Friday, January 19, 2007

Role reversal

In 119 days, I will be Dr. Nathan. At that point, I'll have to start teaching med students and passing on what little knowledge I already have. As Dr. Lest said a few days ago, if we don't teach those behind us, there will be no doctors eventually.

So today I had an opportunity to warm up to this, and I may have learned more than he did. There's a third year med student on my team, and today I delegated two patients from my load to him, to examine and write notes on. And being a third year, he did some pretty bad exams, and wrote some pretty bad notes. Here's where I made my mistake. As the next guy up the chain, it really is my responsibilty to make sure his work is as good as I can make it before I pass it up the chain. But I didn't. I let his notes get passed on to the intern without correction. And later, when the third year was off doing something else, the intern started telling me what he thought of his notes.

In a scientific profession, a great deal of your collegue's opinion of you is formed by your writing, and muddy reasoning doesn't win you friends. Not here anyway. And once you get off on that track, any quirk or slip becomes fodder to form a progressively worse opinion. So after the notes fiasco, I'm afraid my third year has a long uphill fight to get a good grade. The plan, according to my intern, is to "ream some sense into him. The way you learn is by getting chewed out, so you don't make the same mistake twice. If that guy doesn't hate me by the end of this rotation, I haven't done my job."

See you run into this type of person a lot in medicine, at least (and especially) in surgery residencies. They aren't bad people, per se, they just have a very hostile attitude and a firm belief in the wisdom of imparting wisdom through beatings. I'm not one of them, but I should have seen that coming.

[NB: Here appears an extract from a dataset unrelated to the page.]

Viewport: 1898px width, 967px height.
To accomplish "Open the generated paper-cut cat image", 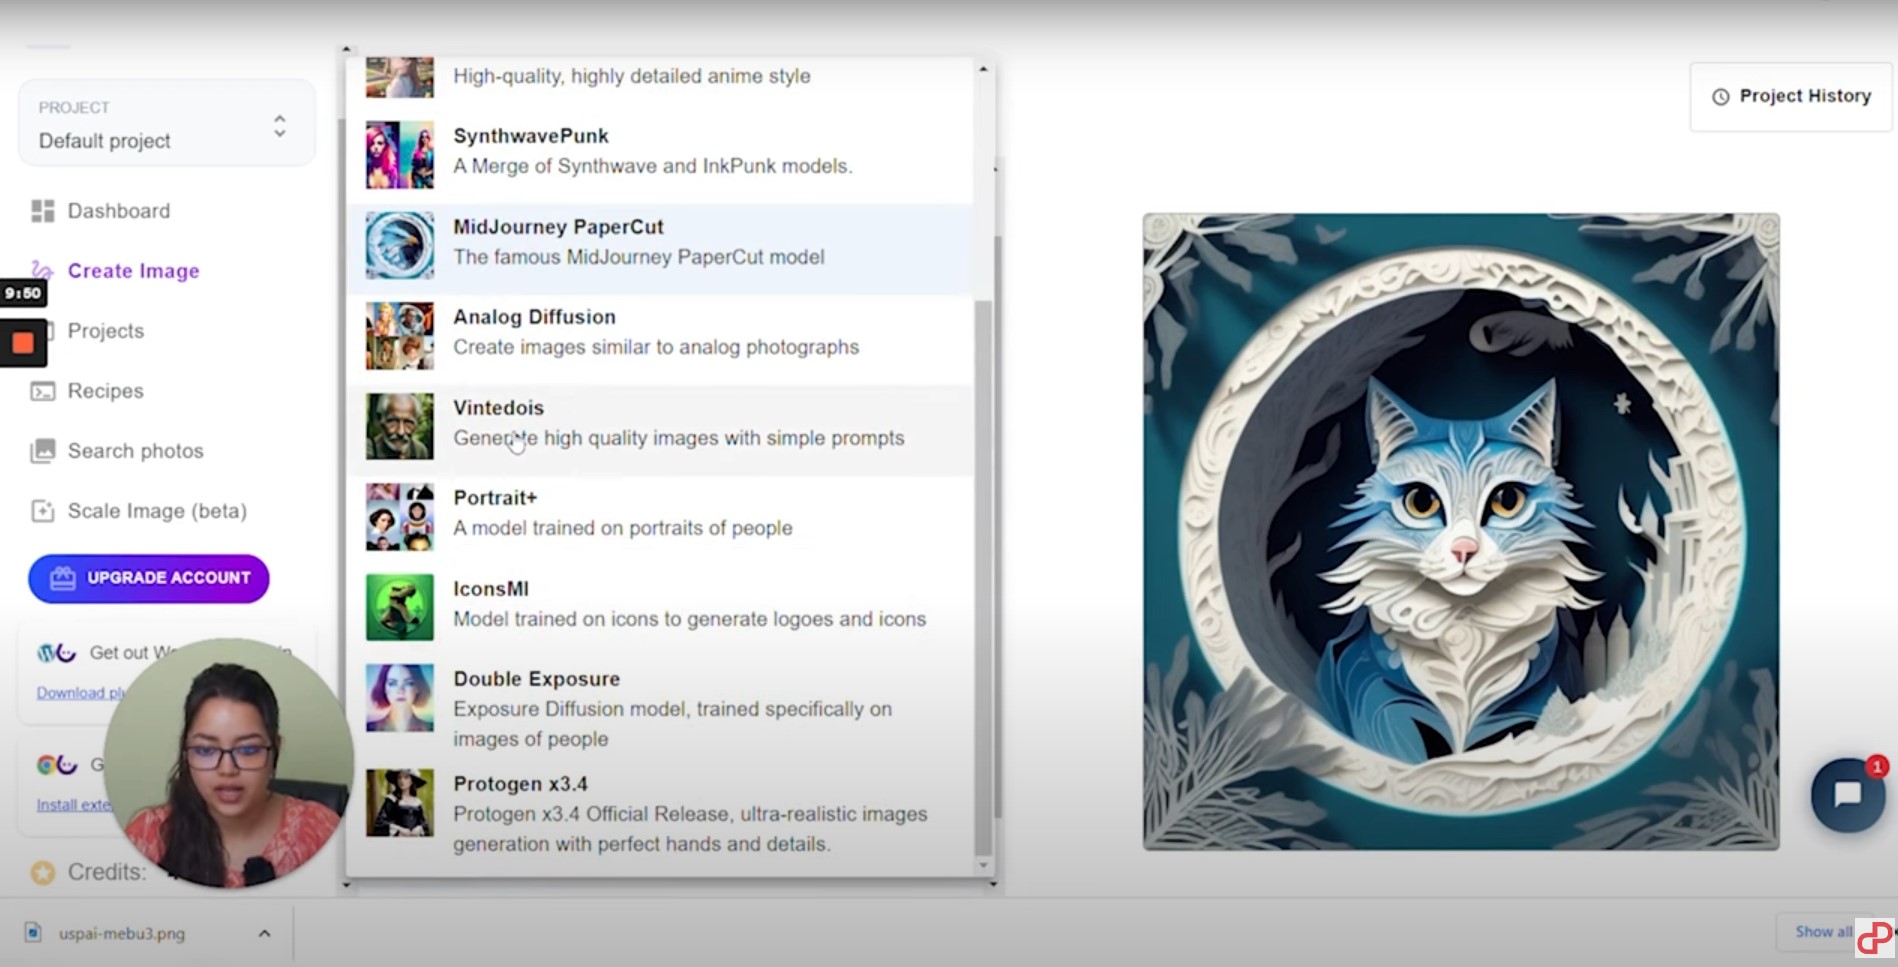I will (x=1461, y=532).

But on the other hand there is some wisdom to what he said. By this point, he should be able to write a good note. And in residency, you have to be able to put up with a lot of drudgery and thankless work to take care of patients. Though it is often minutiae, the minutiae matter in medicine. Even the easy going guys know this. Another, much more chill intern, when discussing his plans for teaching next year when he is a resident, said "really, your interns should be terrified of you for six months. Otherwise they won't be conscientious enough."

I guess in the long term, the most important thing is that the med student/intern/resident takes care of their patients without hurting them. But I think a close second goal is preserving peace between us all. The universe is a big enough enemy most days in the hospital, without creating more.

I think I'm a tolerable teacher, but now I have a twofold motivation to be better. One, making good doctors out of those behind me, and two, equipping them them to avoid the pain of getting chewed out by others with more punitive styles.

So, third year, let me show you how to write a note...


medstudentitis said...

Wow. That's not too long until you're a real doc! Self-prescribing here you come!

The experience of this third year is why I'm scared of clerkship!

Nathan said...

I'm sure you'll do fine. The best equipment to take into your interactions with a resident is a thick skin. But listen to their corrections. Even the mean-spirited ones.

Ibid said...

In the humanities we study the "science" of error correction up one side and down the other. The conventional wisdom is: the student who feels motivated rather than beaten down will do better. I think there's some truth to that. On the other hand, motivation can come in many forms.